Thanks Pete. I agree that may be a little too much error for meter loading with a digital meter.
I suspect a distorted waveform may be at play. The nature of the distortion I have observed, will certainly introduce that much error when averaging meters are used. The shape of the wave form may fool some true RMS algorithms also but not sure.

Bill
--------------------
"Why not the best?"
Jimmy Carter

 

[electricpete]

Sorry, not 2.5% low but 2.9% low.

Here is one scenario where balanced line to line voltages 2.5% low (469 instead of 480) can give the measured line to ground voltages.

The sum of the line to ground voltages is not zero=ground, but is some other point, call it n for neutral. We can write the balanced line to neutral voltages as:
Van= 269 Angle 0 degrees
Vbn= 269 Angle 120 degrees
Vcn= 269 Angle -120 degrees
(269 is 2.5% below nominal 277 volt).

Now let us postulate that ground voltage is displaced from the 0 point as follows:
Vgn= 72.4 Angle 9.6 degrees

We can compute Vag = Van – Vgn, Vbg = Vbn-Vgn, Vcg = Vcn-Vgn to give:
Vag= 198.0 Angle -3.5 degrees
Vbg= 302.0 Angle 133.0 degrees
Vcg= 320.0 Angle -130.0 degrees

198, 302, 320 matches the measurements. That doesn't prove anything. For all we know the voltage could be exactly 480 and the meter loading is are influencing the measurement slightly. Or lots of other possibilities.

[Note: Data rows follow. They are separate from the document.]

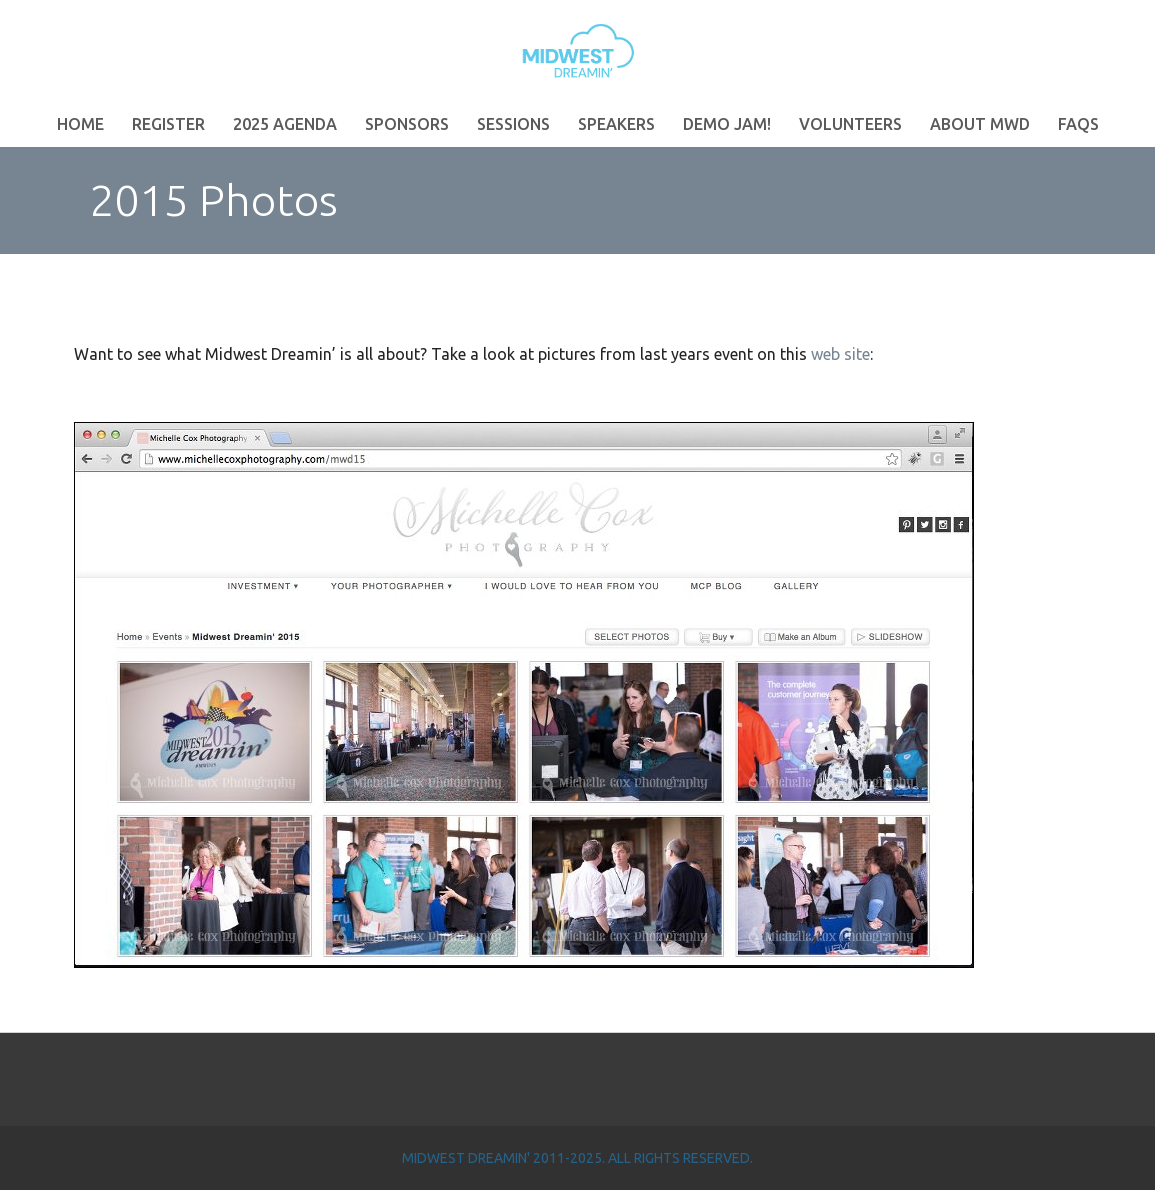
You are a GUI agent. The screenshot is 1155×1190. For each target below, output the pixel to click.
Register (168, 124)
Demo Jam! (727, 124)
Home (80, 124)
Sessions (513, 124)
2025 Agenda (285, 124)
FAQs (1078, 124)
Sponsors (407, 124)
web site (840, 354)
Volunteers (850, 124)
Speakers (616, 124)
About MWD (980, 124)
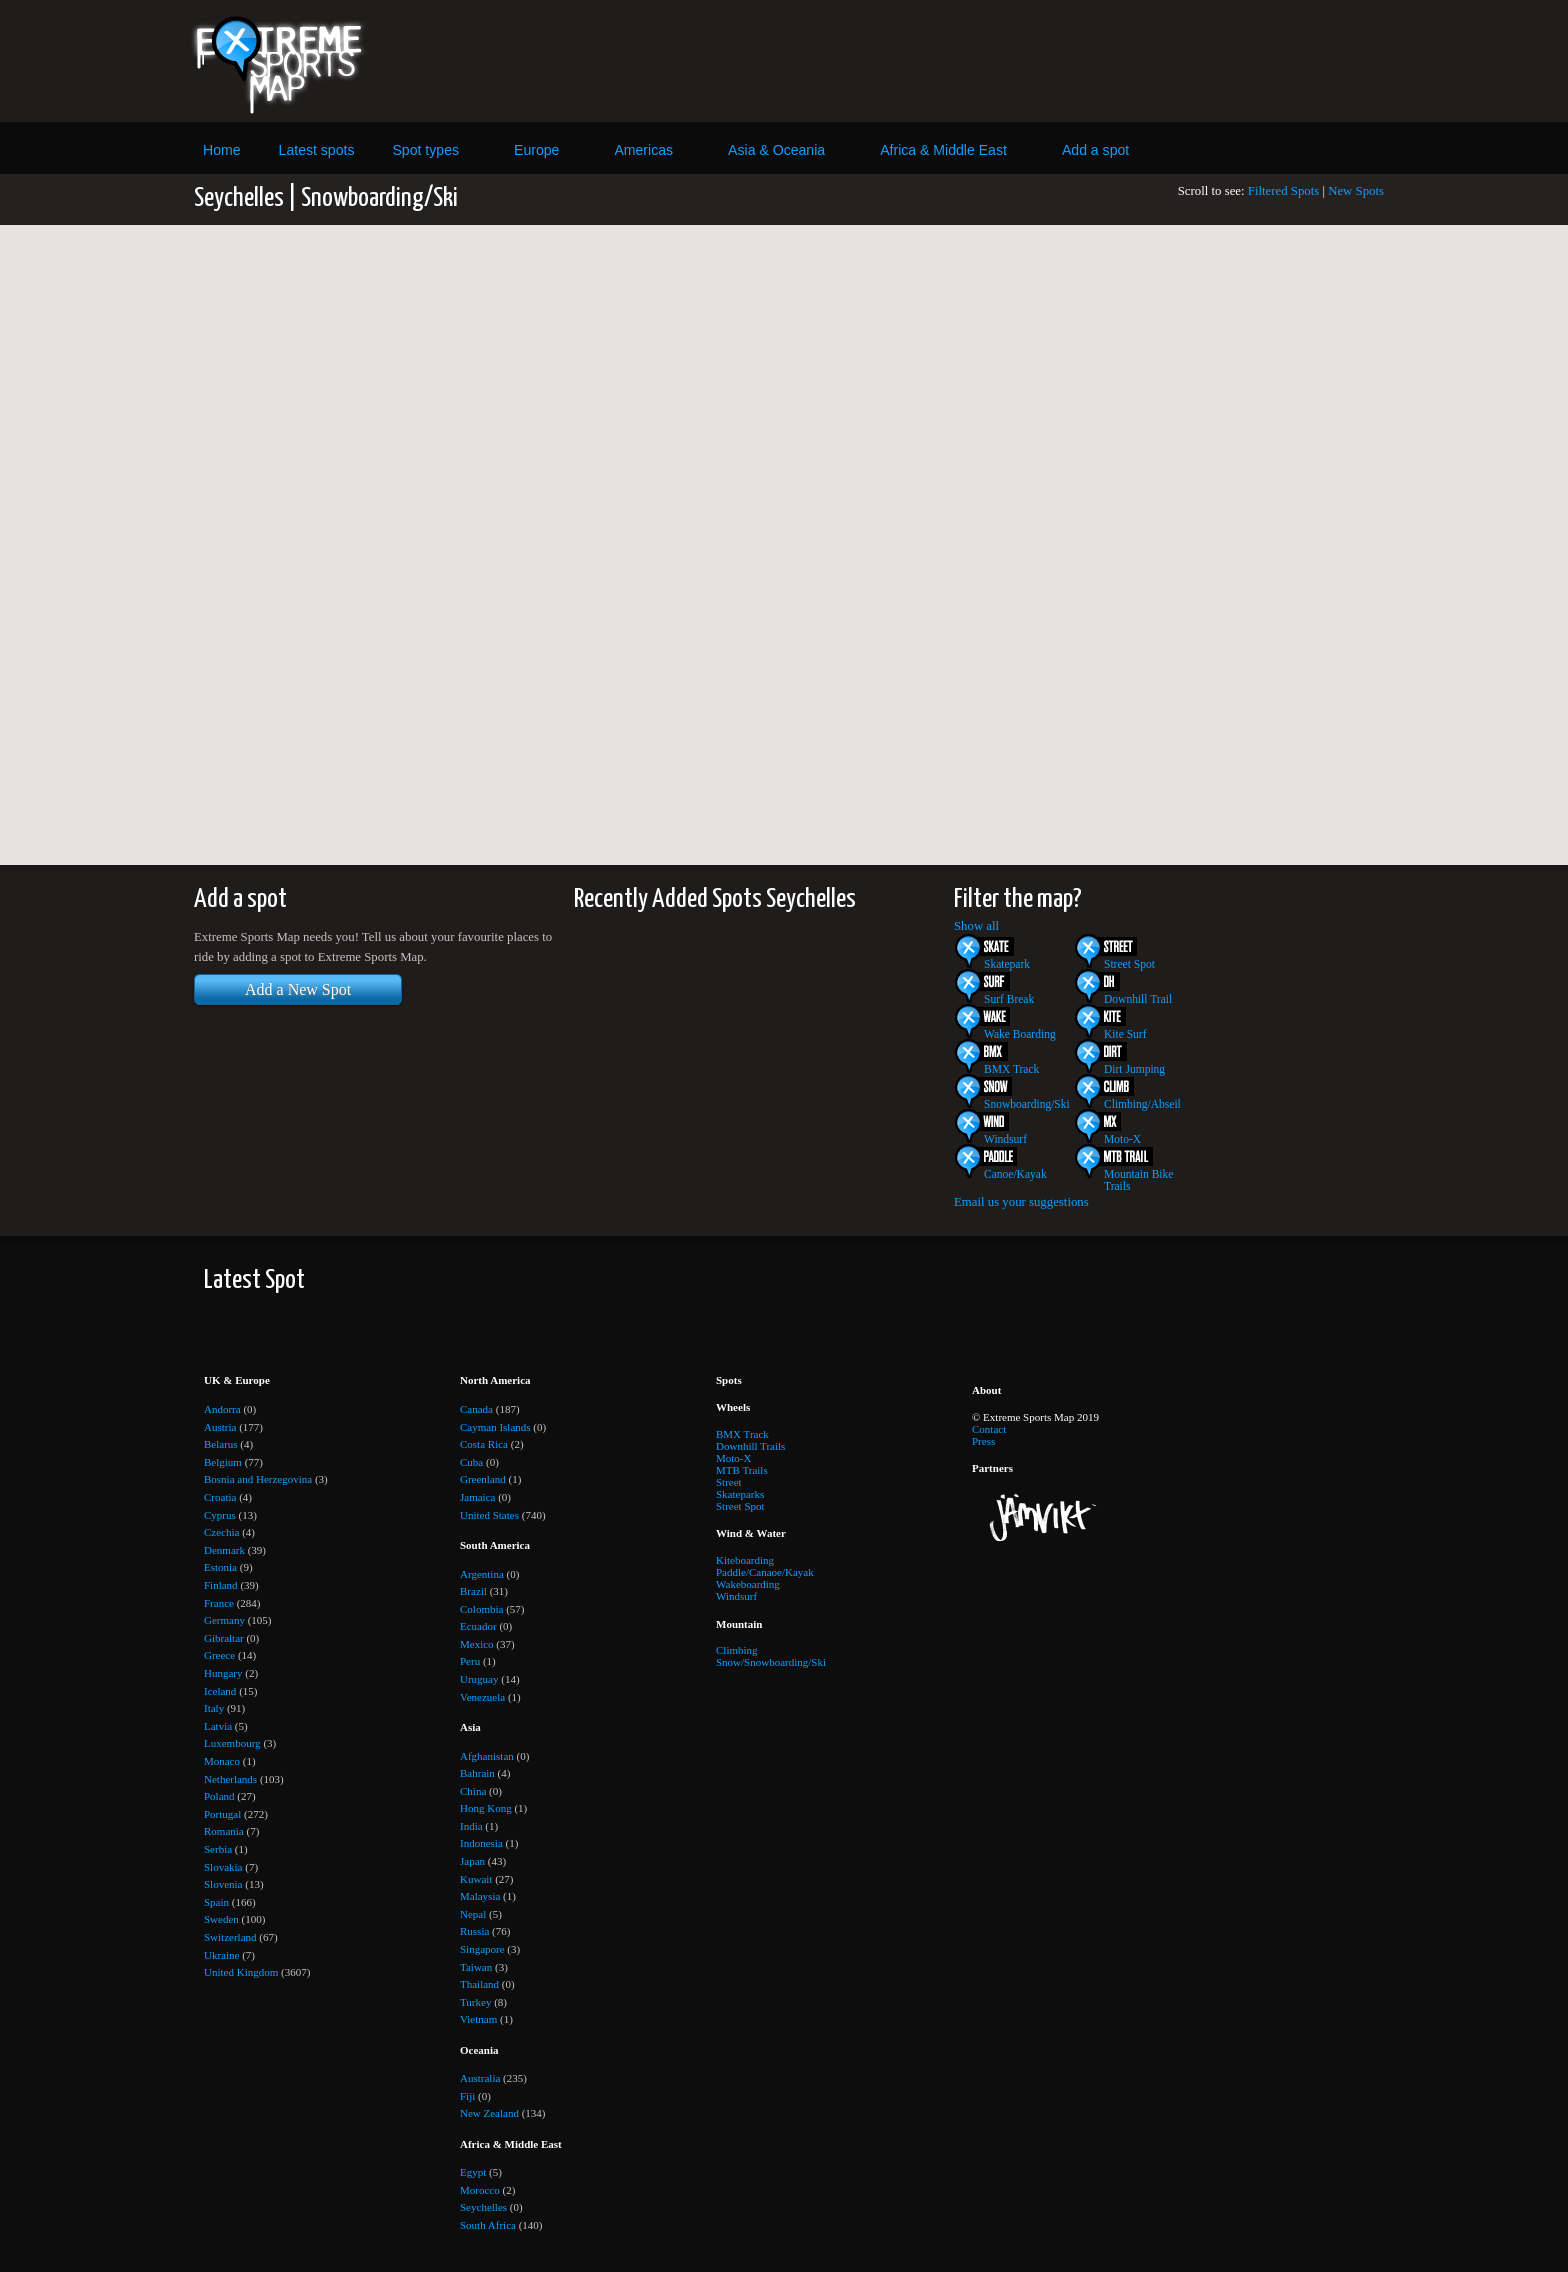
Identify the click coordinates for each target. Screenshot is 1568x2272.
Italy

As you point out, the meter loading can't be the whole story because it affects all phases the same so cannot introduce an unbalance.

jghrist asks why do we care? Good question for the op. I would say in general we should investigate signs of unbalanced impedance to ground on an ungrounded system... it may have a perfectly benign explanation, but it can also be indication of a ground on one phase which should be resolved.

=====================================
(2B)+(2B)' ?

 

[electricpete]

but it can also be indication of a ground on one phase which should be resolved.

Obviously not a hard ground in this case.

=====================================
(2B)+(2B)' ?

 

[electricpete]

And sorry there were typos about the scenario... should've been: 2.9% low: 466 line to line, 269 line to neutral. In spite of those typos, the other numbers were correct.

=====================================
(2B)+(2B)' ?

 

[nerb31]

thanks again for the valuable inputs.

jghrist, its been a normal practice for us to measure line-to-line and line-to-ground voltages during routine check of power distribution. and its been this case where we found unbalanced line-to-ground voltage with no grounded phase at the load side. the curiosity with these weird voltage readings are of course related to whether we need to have the transformers repaired, though I have mentioned that DLRO, Megger and TTR yields acceptable results.

electricpete, the transformer bank feeds some 480 and 220V, but the unbalance line-ground voltages were measured at the transformer secondary, with all the loads disconnected. so our speculation at this point is that the problem is "within" the transformer.

waross, I'll try to clamp a PQ meter to check for the waveform and vector arrangement.

more inputs would be much appreciated.

 

[waross]

The distorted waveform that I have seen on wye:wye banks looks like the positive half of a sine wave, but a little shorter than the expected 8.3 milliseconds. Then there is about 1 millisecond of zero Volts. Then there is a corresponding negative half cycle. That sure messes up the reading of the old d'Arsonval based meters. I suspect that an algorithm that does not properly account for the zero intervals may influence a supposed "True RMS" meter.
Try taking the measurements with a little load on the transformer bank.

Bill
--------------------
"Why not the best?"
Jimmy Carter

 

[PHovnanian]

Obviously not a hard ground in this case.

nerb31, add a small load (light bulbs?) from one leg to ground and compare the measured voltages to those of the unloaded case. This (with a bit of math) will tell you what the magnitude of the leakage and/or capacitance to ground is that's causing the original unbalance.

odlanor, fault currents should still be calculable (with a bit more work) for the grounded center tap case by modeling the voltage source with the appropriate symmetrical components.